Indeed, the episode reminds us of the many irresponsible ways Trump used—and continues to use—his reach on social media and his reliance on far-right media outlets that function as virtual Trump campaign operations. And it confirms once again why Trump’s return to power would be devastating for democracy and democratic values.

  • Trump is a relentless liar who spreads misinformation and repeats his favorite false claims long after they have been debunked. Making truth meaningless is a tool of authoritarians. Political philosopher Hannah Arendt wrote that it’s the goal of such leaders to create followers who no longer distinguish between fact and fiction, true and false. That’s Trump and his MAGA movement in a nutshell; millions have embraced his demonstrably false claims about the 2020 election and other topics.
  • Trump’s obsession with portraying loosely organized anti-fascist activists as serious threats to the country after the Floyd protests diverted Justice Department and law enforcement resources away from investigations of white supremacists and other far-right extremists who actually represented much more of a threat—as we all witnessed on Jan. 6, 2021—including some of the violent people Trump had urged to “stand back and stand by.”
  • As a candidate and president, Trump encouraged violent policing, and not only by telling cops not to be “too nice” to suspects. In 2020, the Center for American Progress reviewed Trump’s record on police brutality and peaceful protests, concluding, “For his entire political career, Trump has advocated police brutality and escalations of violence against perceived political opponents, and he has stood against peaceful protests.”
  • The Trump administration limited and undermined the Justice Department’s ability to use consent decrees, a tool for enforcing changes in police departments with a documented pattern of racist, violent, abusive police practices.

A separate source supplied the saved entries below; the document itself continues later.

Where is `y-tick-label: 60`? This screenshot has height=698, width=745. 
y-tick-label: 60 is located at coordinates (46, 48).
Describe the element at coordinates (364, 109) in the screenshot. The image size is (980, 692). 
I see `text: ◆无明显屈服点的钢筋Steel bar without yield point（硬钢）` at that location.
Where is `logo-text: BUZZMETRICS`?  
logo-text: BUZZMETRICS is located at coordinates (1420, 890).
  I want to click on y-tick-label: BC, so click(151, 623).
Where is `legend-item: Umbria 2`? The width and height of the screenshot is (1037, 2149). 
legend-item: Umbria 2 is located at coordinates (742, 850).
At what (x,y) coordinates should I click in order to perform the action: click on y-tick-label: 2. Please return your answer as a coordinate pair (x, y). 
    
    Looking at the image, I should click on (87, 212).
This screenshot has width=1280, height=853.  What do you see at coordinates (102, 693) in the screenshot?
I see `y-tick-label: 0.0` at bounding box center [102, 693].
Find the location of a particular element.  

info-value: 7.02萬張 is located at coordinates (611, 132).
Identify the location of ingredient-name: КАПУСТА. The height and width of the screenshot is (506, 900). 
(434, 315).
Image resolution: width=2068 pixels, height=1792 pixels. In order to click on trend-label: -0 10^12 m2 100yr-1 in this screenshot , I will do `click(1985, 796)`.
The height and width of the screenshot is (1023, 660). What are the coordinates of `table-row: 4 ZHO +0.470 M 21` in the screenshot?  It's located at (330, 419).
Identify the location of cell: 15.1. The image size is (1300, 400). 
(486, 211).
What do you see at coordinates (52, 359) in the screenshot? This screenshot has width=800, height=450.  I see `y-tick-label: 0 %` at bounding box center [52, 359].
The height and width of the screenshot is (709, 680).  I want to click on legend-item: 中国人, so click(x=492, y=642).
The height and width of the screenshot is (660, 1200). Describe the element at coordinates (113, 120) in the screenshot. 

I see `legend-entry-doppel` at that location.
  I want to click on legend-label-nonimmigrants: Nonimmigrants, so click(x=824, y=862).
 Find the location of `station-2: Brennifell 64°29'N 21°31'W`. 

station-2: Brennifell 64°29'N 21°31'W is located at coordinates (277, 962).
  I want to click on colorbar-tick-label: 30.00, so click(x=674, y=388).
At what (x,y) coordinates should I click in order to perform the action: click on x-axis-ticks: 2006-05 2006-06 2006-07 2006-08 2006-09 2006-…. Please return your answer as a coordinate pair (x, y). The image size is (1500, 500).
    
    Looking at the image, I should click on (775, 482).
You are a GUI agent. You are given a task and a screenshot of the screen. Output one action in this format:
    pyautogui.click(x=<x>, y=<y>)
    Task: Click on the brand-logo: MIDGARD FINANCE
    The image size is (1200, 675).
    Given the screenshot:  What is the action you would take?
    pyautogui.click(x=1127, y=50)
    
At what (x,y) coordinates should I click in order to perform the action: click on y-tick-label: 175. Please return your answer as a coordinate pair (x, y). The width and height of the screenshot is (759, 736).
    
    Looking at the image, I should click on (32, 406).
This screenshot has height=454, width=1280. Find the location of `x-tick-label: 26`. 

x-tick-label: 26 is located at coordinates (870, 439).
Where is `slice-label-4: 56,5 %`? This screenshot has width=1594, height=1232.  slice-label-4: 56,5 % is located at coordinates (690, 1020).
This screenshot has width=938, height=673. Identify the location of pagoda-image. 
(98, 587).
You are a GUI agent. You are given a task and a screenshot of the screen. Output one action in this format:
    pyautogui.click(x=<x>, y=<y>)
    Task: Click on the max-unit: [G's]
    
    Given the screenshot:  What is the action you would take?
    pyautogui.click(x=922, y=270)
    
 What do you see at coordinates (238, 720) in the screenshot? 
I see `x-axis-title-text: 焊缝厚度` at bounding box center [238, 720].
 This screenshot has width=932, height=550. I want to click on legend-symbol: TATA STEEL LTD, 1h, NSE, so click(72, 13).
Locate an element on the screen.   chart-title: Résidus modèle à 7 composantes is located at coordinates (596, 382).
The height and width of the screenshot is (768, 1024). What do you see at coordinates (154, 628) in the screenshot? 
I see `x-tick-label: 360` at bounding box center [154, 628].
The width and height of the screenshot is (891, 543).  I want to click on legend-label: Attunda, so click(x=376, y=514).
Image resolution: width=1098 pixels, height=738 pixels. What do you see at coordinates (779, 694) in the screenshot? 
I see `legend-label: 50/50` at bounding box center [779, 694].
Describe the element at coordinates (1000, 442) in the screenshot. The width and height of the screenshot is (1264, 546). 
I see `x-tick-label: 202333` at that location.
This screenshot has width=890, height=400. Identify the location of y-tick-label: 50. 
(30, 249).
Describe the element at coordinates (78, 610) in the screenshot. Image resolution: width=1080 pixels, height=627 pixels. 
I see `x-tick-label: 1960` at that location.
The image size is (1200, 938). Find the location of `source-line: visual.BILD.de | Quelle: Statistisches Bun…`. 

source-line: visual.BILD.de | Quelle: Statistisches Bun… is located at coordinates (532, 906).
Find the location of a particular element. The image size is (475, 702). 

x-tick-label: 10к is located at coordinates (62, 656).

Vox concluded in 2020 that “Trump and his administration have worked to solidify a place for police violence in American life through both rhetoric and policy.”
  • Trump has also demonstrated an authoritarian contempt for the news media, riling up hostile crowds and praising violence against journalists.
  • Trump openly expresses admiration for leaders that suppress political opposition and free media, and he equates brutality with “strength.” As noted in a previous edition of Trumptastrophe, “A year after the massacre at Tiananmen Square, where the Chinese government killed an unknown number of peaceful protesters, Trump said ‘they were vicious, they were horrible, but they put it down with strength. That shows you the power of strength.’”
  • The Trump allies and former Trump administration officials behind Project 2025 have concrete plans for Trump to abolish the independence of the Justice Department and allow him to turn it into a weapon against his political opponents and personal enemies.

These are just some of the reasons we need YOU in this fight. So, find your favorite way to unwind after reading through this week’s recap, and then make a plan for how you will fight back this week, this month, this election cycle.